**Your instructions:**
For the data that follows, state how many lines hold the string "icon", giving the number by itself.

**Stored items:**
○ ○ ○ ○ ○ ○ ○
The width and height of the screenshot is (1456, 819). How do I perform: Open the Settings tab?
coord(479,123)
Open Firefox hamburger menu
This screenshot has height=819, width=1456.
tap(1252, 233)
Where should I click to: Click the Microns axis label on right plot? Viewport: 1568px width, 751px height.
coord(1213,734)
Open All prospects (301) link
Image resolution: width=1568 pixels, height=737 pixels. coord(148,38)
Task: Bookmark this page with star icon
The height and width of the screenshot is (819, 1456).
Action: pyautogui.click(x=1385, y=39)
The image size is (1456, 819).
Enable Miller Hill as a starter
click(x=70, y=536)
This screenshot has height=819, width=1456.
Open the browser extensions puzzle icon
○ ○ ○ ○ ○ ○ ○
**Your response:**
2